[Saved data entries]
###
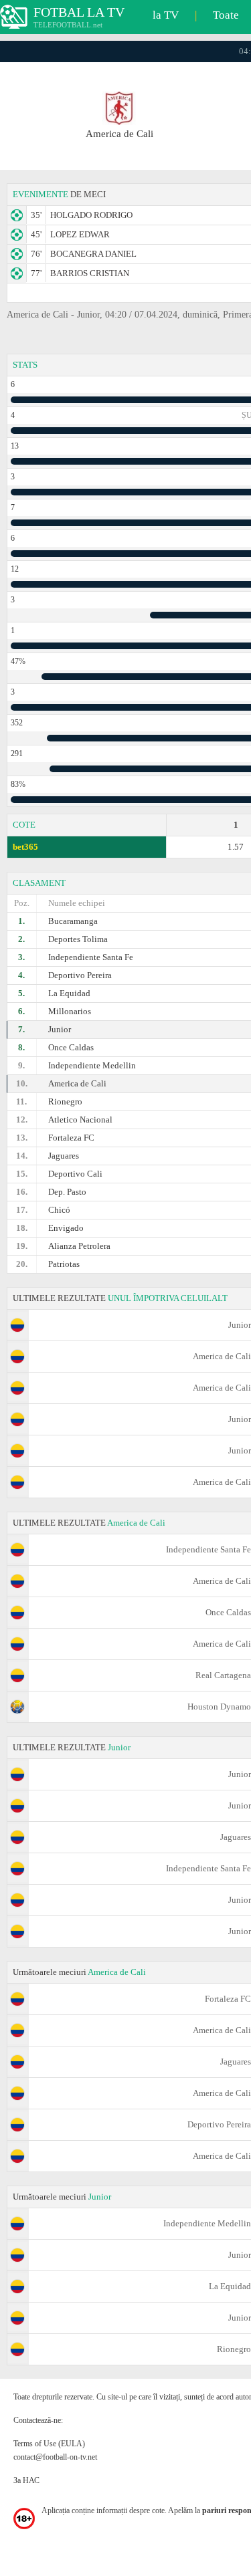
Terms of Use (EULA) (49, 2443)
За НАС (26, 2480)
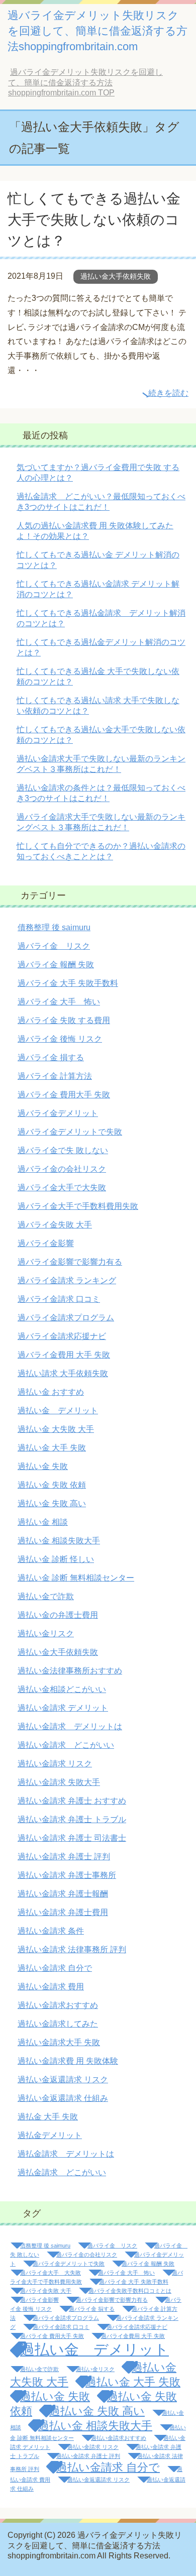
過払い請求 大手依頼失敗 (63, 1373)
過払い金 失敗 (43, 1466)
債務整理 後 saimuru (54, 927)
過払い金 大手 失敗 (52, 1447)
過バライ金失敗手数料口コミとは (129, 2291)
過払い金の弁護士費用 (58, 1615)
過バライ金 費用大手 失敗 (64, 1094)
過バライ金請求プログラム (66, 1317)
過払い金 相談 (43, 1522)
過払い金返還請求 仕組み (63, 2098)
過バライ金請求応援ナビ (62, 1336)
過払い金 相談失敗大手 (59, 1540)
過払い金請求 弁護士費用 (63, 1912)
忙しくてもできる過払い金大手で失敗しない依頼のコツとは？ (94, 220)
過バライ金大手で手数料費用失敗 (78, 1206)
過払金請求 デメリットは (66, 2154)
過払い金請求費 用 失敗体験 (68, 2061)
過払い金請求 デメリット (63, 1708)
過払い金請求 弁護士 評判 (64, 1856)
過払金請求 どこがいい (62, 2172)
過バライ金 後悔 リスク (60, 1039)
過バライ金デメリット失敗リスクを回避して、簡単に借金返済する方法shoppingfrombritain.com (97, 31)
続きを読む (168, 393)
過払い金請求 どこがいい (66, 1745)
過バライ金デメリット (58, 1113)
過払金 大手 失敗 (48, 2116)
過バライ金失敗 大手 (55, 1224)
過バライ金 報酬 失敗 (56, 964)
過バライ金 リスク (54, 946)
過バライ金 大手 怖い (59, 1001)
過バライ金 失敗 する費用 (64, 1020)
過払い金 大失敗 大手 (56, 1429)
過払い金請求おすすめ (58, 2005)
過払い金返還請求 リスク (63, 2079)
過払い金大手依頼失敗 (115, 276)
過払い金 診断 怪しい (56, 1559)
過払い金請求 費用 (51, 1986)
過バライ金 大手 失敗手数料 (68, 983)
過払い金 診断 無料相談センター (76, 1578)
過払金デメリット (50, 2135)
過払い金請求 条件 (51, 1931)
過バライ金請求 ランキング (67, 1280)
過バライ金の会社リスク (62, 1169)
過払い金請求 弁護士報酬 (63, 1893)
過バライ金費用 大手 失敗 (64, 1355)
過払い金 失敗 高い (52, 1503)
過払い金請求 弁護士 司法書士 (72, 1838)
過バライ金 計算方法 (55, 1076)
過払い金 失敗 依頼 (52, 1485)
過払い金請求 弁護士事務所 (67, 1875)
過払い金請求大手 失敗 (59, 2042)
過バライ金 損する (51, 1057)
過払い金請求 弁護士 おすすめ (72, 1801)
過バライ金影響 (46, 1243)
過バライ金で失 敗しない (63, 1150)
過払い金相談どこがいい (62, 1689)
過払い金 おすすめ (51, 1392)
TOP (85, 82)
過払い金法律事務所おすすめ (70, 1670)
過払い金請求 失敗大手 (59, 1782)
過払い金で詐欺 (46, 1596)
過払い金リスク (46, 1633)
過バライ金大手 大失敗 (50, 2273)
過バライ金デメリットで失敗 (70, 1132)
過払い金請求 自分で (55, 1968)
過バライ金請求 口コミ (59, 1299)
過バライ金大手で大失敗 (62, 1187)
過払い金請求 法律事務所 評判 (72, 1949)
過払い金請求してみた (58, 2024)
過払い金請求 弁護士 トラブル (72, 1819)
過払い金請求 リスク (55, 1763)
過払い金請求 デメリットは (70, 1726)
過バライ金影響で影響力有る (70, 1262)
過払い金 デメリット (58, 1410)
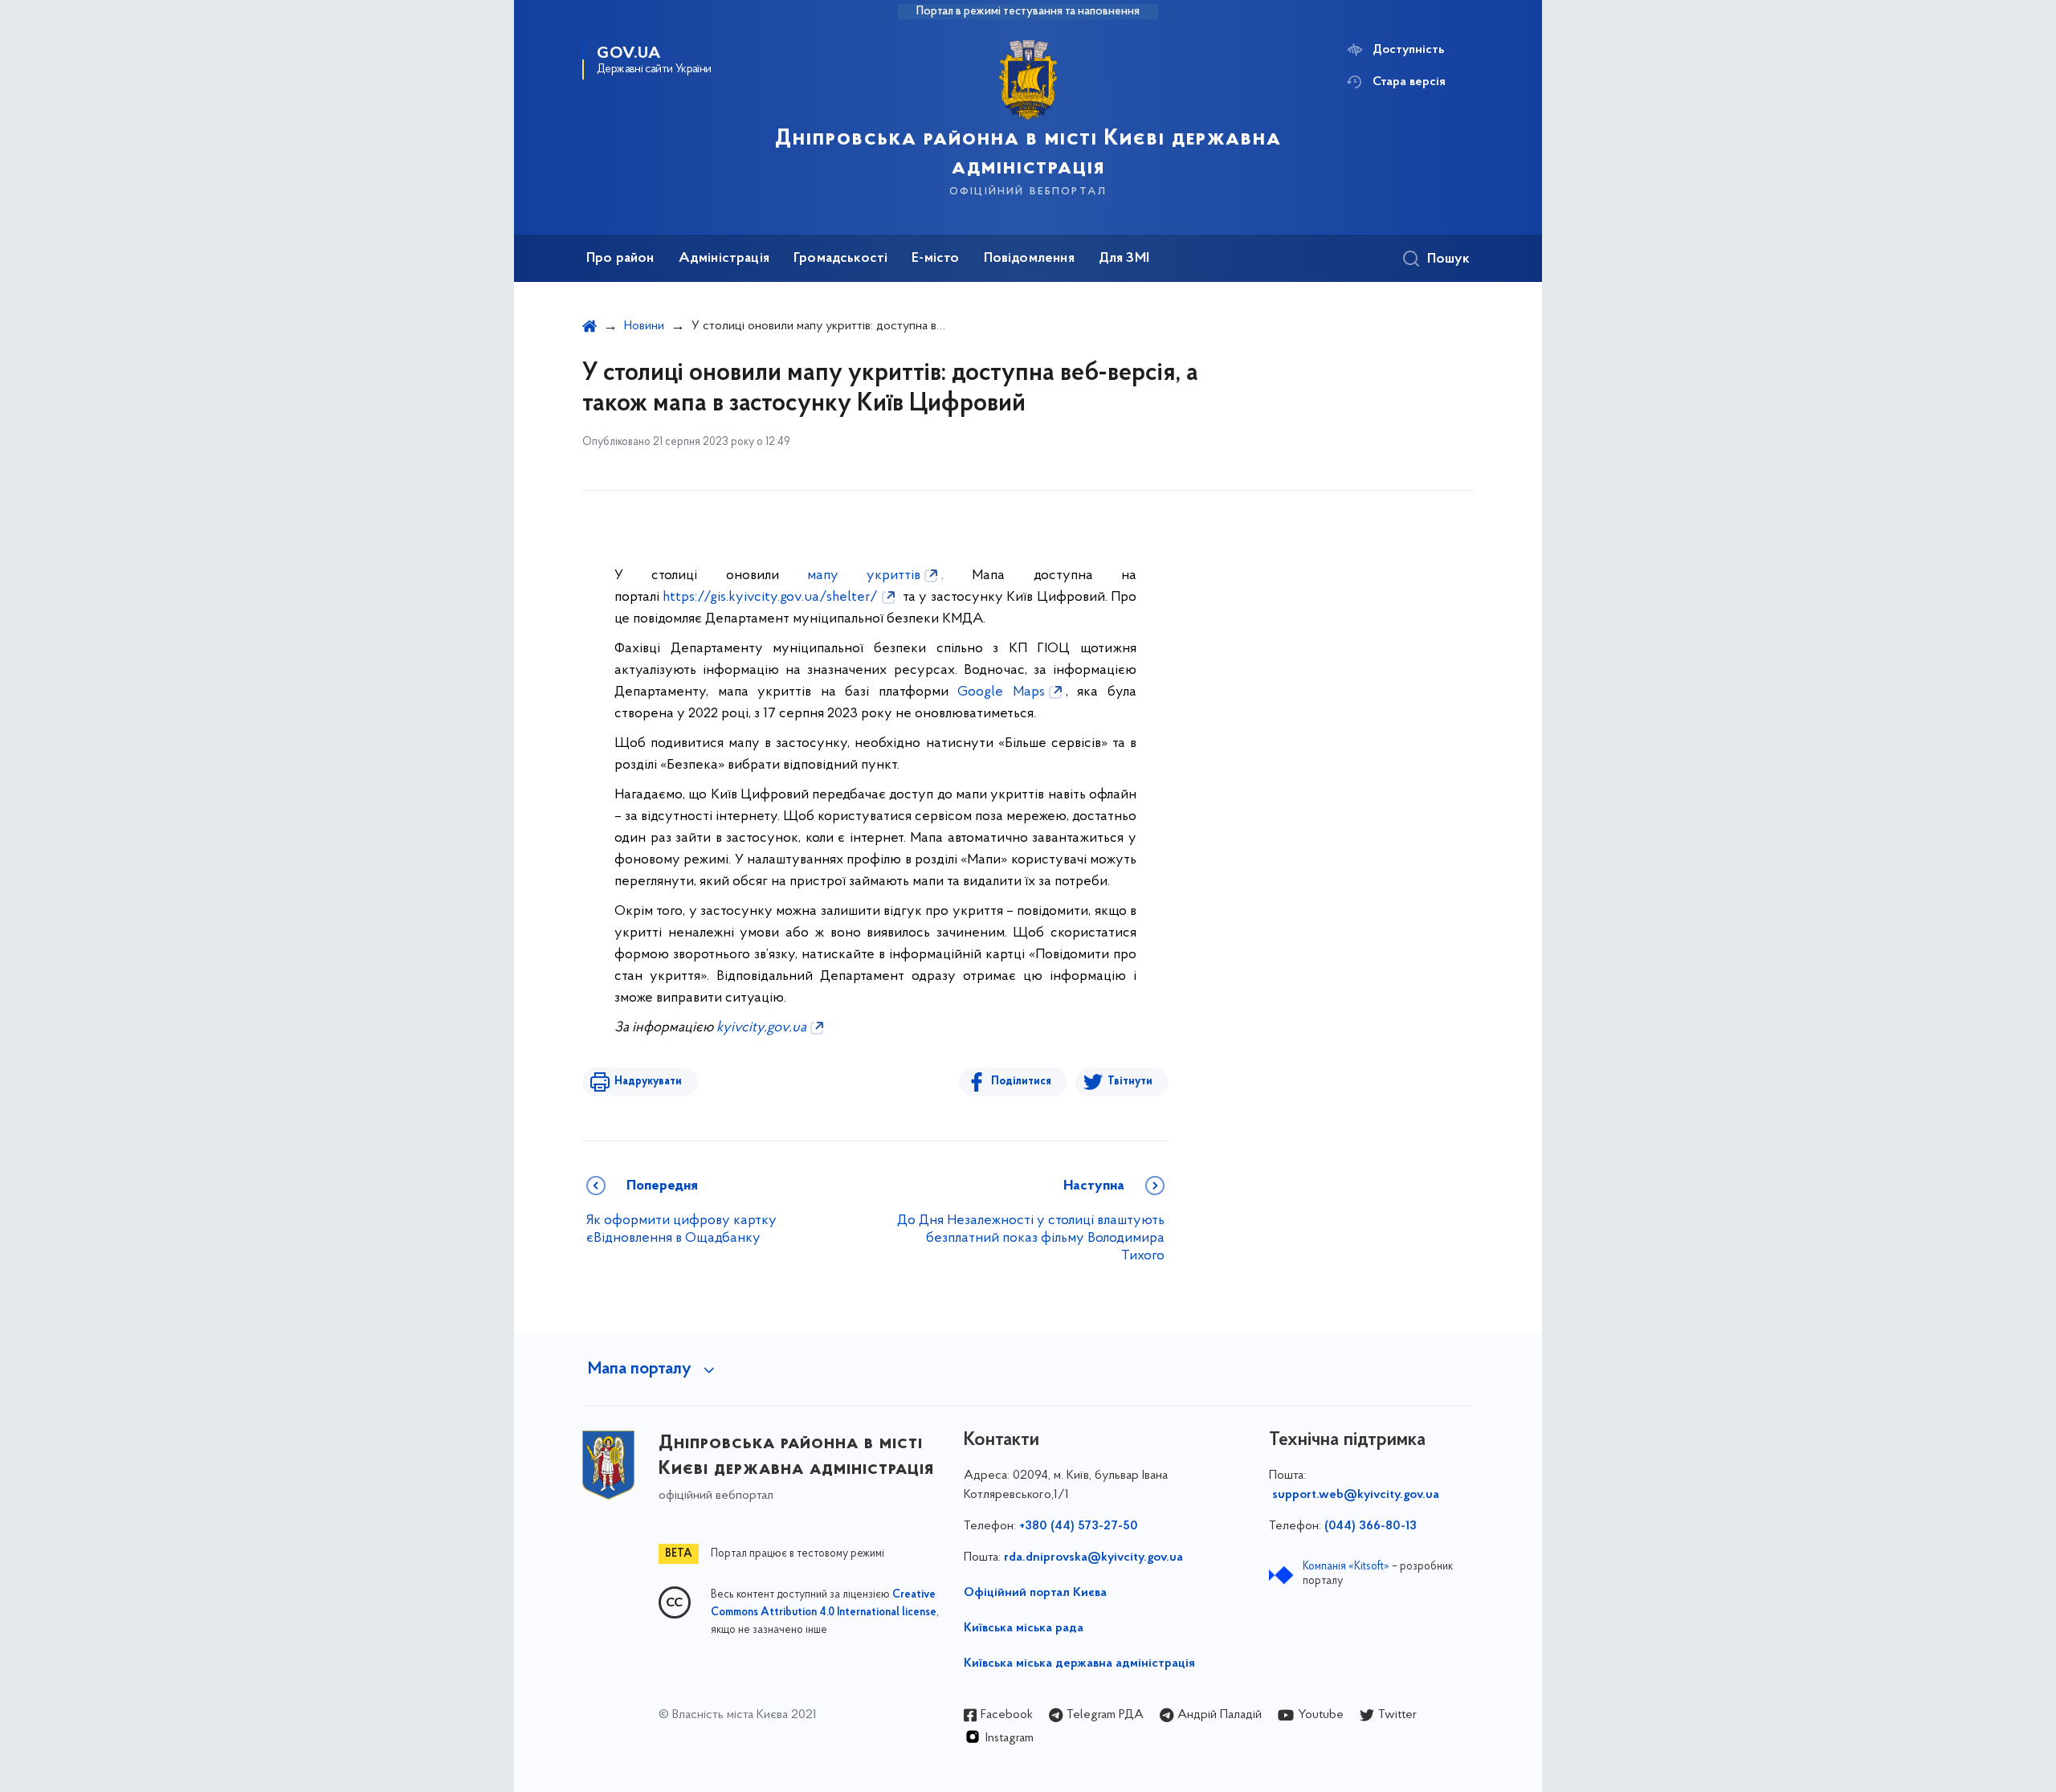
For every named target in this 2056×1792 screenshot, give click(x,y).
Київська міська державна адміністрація (1079, 1663)
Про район (620, 258)
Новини (644, 326)
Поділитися (1021, 1082)
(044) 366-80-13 (1370, 1526)
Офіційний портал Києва (1035, 1592)
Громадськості (840, 258)
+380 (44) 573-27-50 (1078, 1526)
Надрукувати (648, 1082)
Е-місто (935, 258)
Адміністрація (724, 258)
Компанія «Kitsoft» (1346, 1567)
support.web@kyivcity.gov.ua (1355, 1494)
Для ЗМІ (1124, 258)
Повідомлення (1029, 258)
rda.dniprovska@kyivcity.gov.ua (1093, 1557)
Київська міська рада (1023, 1628)
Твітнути (1130, 1082)
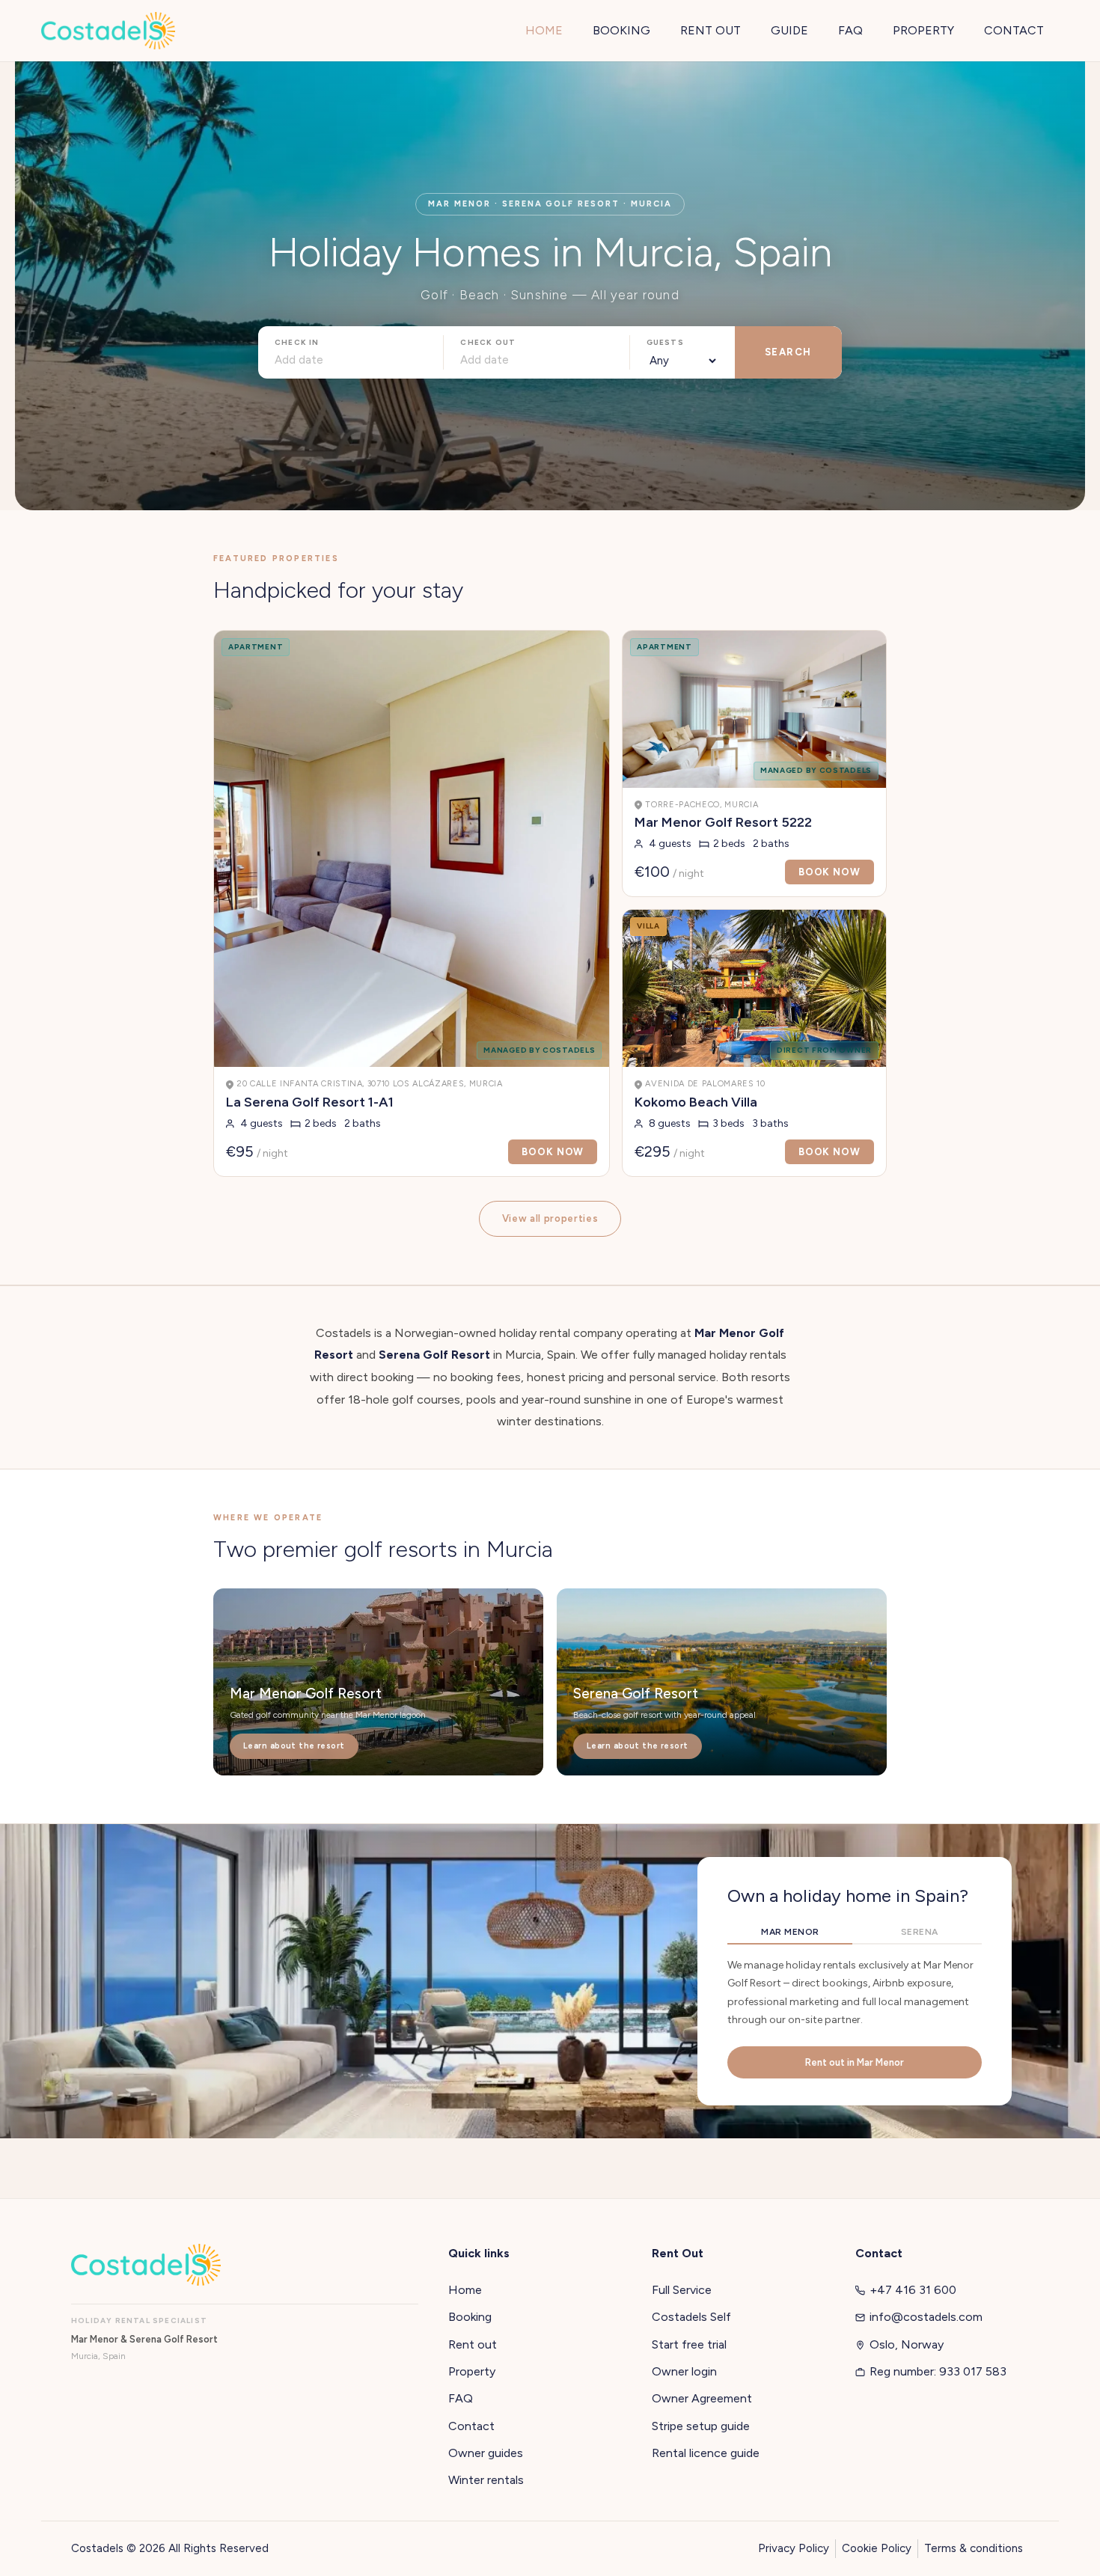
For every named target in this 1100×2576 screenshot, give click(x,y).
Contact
###
Could you return all lines from the data above that contain the string "this"?

Exercise answer =
For every named target in this 2056×1792 screenshot, give click(x,y).
For every named target in this 1100×2576 screenshot, give click(x,y).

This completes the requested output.